TASK STATEMENT
Please return every record below exactly as it stands.

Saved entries
<<<<

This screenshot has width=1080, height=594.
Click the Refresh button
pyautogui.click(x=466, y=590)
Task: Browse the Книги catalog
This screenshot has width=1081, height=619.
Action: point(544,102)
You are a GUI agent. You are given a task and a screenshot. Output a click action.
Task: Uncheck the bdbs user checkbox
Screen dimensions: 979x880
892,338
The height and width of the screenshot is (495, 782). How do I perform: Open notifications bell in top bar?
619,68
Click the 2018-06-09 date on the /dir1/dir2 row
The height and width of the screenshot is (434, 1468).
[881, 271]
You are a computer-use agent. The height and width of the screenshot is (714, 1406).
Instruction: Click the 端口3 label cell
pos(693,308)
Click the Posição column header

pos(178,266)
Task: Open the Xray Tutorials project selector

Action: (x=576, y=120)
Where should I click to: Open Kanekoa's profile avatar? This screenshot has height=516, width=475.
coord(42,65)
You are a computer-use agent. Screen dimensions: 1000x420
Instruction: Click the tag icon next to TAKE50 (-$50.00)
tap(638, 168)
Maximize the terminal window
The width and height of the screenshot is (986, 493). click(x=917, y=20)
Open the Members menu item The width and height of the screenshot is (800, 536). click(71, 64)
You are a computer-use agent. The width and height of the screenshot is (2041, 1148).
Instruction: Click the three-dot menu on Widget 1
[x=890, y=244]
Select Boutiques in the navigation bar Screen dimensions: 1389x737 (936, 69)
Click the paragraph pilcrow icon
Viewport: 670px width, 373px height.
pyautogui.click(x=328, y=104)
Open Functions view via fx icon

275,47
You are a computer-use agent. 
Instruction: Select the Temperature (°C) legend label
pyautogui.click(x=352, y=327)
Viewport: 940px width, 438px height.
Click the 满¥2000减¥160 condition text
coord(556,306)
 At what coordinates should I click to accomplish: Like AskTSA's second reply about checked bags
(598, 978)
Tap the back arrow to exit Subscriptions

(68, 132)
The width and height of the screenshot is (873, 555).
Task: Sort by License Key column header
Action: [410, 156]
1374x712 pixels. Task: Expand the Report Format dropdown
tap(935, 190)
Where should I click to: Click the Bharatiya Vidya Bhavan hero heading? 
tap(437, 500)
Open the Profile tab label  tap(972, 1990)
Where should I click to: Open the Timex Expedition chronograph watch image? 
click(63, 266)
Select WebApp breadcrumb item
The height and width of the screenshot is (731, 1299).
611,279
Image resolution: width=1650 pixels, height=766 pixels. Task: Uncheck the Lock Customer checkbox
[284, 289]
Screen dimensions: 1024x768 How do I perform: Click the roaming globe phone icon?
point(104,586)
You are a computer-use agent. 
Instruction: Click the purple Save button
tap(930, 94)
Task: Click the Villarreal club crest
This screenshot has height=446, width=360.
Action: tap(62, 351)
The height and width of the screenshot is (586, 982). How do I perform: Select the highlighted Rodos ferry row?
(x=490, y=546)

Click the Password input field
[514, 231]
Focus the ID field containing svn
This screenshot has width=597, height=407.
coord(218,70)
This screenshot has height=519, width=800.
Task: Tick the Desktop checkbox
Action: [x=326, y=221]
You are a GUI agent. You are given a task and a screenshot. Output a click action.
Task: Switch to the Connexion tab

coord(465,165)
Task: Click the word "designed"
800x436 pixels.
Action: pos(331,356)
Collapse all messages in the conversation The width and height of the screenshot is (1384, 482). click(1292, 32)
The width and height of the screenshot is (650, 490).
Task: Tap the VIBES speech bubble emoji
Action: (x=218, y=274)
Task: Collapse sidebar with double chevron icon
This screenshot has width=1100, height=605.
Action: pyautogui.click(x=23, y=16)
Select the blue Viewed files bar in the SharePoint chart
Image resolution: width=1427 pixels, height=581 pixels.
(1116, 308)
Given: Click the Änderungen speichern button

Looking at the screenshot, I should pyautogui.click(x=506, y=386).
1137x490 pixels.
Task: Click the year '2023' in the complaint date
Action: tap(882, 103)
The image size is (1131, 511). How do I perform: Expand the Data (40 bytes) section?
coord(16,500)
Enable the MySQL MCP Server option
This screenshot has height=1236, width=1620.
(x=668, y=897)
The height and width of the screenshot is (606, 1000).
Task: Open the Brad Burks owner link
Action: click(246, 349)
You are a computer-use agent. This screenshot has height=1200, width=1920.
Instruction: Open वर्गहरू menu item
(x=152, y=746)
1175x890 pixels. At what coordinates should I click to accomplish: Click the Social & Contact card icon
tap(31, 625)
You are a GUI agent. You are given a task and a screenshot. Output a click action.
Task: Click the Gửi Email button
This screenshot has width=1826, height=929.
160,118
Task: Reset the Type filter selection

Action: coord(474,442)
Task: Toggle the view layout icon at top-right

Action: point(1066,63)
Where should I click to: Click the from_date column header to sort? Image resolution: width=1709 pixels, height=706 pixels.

>>>>

THE ANSWER
This screenshot has width=1080, height=594.
Click the Refresh button
pyautogui.click(x=466, y=590)
Task: Browse the Книги catalog
This screenshot has width=1081, height=619.
Action: point(544,102)
You are a GUI agent. You are given a task and a screenshot. Output a click action.
Task: Uncheck the bdbs user checkbox
Screen dimensions: 979x880
892,338
The height and width of the screenshot is (495, 782). How do I perform: Open notifications bell in top bar?
619,68
Click the 2018-06-09 date on the /dir1/dir2 row
The height and width of the screenshot is (434, 1468).
[881, 271]
You are a computer-use agent. The height and width of the screenshot is (714, 1406).
Instruction: Click the 端口3 label cell
pos(693,308)
Click the Posição column header

pos(178,266)
Task: Open the Xray Tutorials project selector

Action: (x=576, y=120)
Where should I click to: Open Kanekoa's profile avatar? This screenshot has height=516, width=475.
coord(42,65)
You are a computer-use agent. Screen dimensions: 1000x420
Instruction: Click the tag icon next to TAKE50 (-$50.00)
tap(638, 168)
Maximize the terminal window
The width and height of the screenshot is (986, 493). click(x=917, y=20)
Open the Members menu item The width and height of the screenshot is (800, 536). click(71, 64)
You are a computer-use agent. The width and height of the screenshot is (2041, 1148).
Instruction: Click the three-dot menu on Widget 1
[x=890, y=244]
Select Boutiques in the navigation bar Screen dimensions: 1389x737 (936, 69)
Click the paragraph pilcrow icon
Viewport: 670px width, 373px height.
pyautogui.click(x=328, y=104)
Open Functions view via fx icon

275,47
You are a computer-use agent. 
Instruction: Select the Temperature (°C) legend label
pyautogui.click(x=352, y=327)
Viewport: 940px width, 438px height.
Click the 满¥2000减¥160 condition text
coord(556,306)
 At what coordinates should I click to accomplish: Like AskTSA's second reply about checked bags
(598, 978)
Tap the back arrow to exit Subscriptions

(68, 132)
The width and height of the screenshot is (873, 555).
Task: Sort by License Key column header
Action: [410, 156]
1374x712 pixels. Task: Expand the Report Format dropdown
tap(935, 190)
Where should I click to: Click the Bharatiya Vidya Bhavan hero heading? 
tap(437, 500)
Open the Profile tab label  tap(972, 1990)
Where should I click to: Open the Timex Expedition chronograph watch image? 
click(63, 266)
Select WebApp breadcrumb item
The height and width of the screenshot is (731, 1299).
611,279
Image resolution: width=1650 pixels, height=766 pixels. Task: Uncheck the Lock Customer checkbox
[284, 289]
Screen dimensions: 1024x768 How do I perform: Click the roaming globe phone icon?
point(104,586)
You are a computer-use agent. 
Instruction: Click the purple Save button
tap(930, 94)
Task: Click the Villarreal club crest
This screenshot has height=446, width=360.
Action: tap(62, 351)
The height and width of the screenshot is (586, 982). How do I perform: Select the highlighted Rodos ferry row?
(x=490, y=546)

Click the Password input field
[514, 231]
Focus the ID field containing svn
This screenshot has width=597, height=407.
coord(218,70)
This screenshot has height=519, width=800.
Task: Tick the Desktop checkbox
Action: [x=326, y=221]
You are a GUI agent. You are given a task and a screenshot. Output a click action.
Task: Switch to the Connexion tab

coord(465,165)
Task: Click the word "designed"
800x436 pixels.
Action: pos(331,356)
Collapse all messages in the conversation The width and height of the screenshot is (1384, 482). click(1292, 32)
The width and height of the screenshot is (650, 490).
Task: Tap the VIBES speech bubble emoji
Action: (x=218, y=274)
Task: Collapse sidebar with double chevron icon
This screenshot has width=1100, height=605.
Action: pyautogui.click(x=23, y=16)
Select the blue Viewed files bar in the SharePoint chart
Image resolution: width=1427 pixels, height=581 pixels.
(1116, 308)
Given: Click the Änderungen speichern button

Looking at the screenshot, I should pyautogui.click(x=506, y=386).
1137x490 pixels.
Task: Click the year '2023' in the complaint date
Action: tap(882, 103)
The image size is (1131, 511). How do I perform: Expand the Data (40 bytes) section?
coord(16,500)
Enable the MySQL MCP Server option
This screenshot has height=1236, width=1620.
(x=668, y=897)
The height and width of the screenshot is (606, 1000).
Task: Open the Brad Burks owner link
Action: click(246, 349)
You are a computer-use agent. This screenshot has height=1200, width=1920.
Instruction: Open वर्गहरू menu item
(x=152, y=746)
1175x890 pixels. At what coordinates should I click to accomplish: Click the Social & Contact card icon
tap(31, 625)
You are a GUI agent. You are given a task and a screenshot. Output a click action.
Task: Click the Gửi Email button
This screenshot has width=1826, height=929.
160,118
Task: Reset the Type filter selection

Action: coord(474,442)
Task: Toggle the view layout icon at top-right

Action: point(1066,63)
Where should I click to: Click the from_date column header to sort? Image resolution: width=1709 pixels, height=706 pixels.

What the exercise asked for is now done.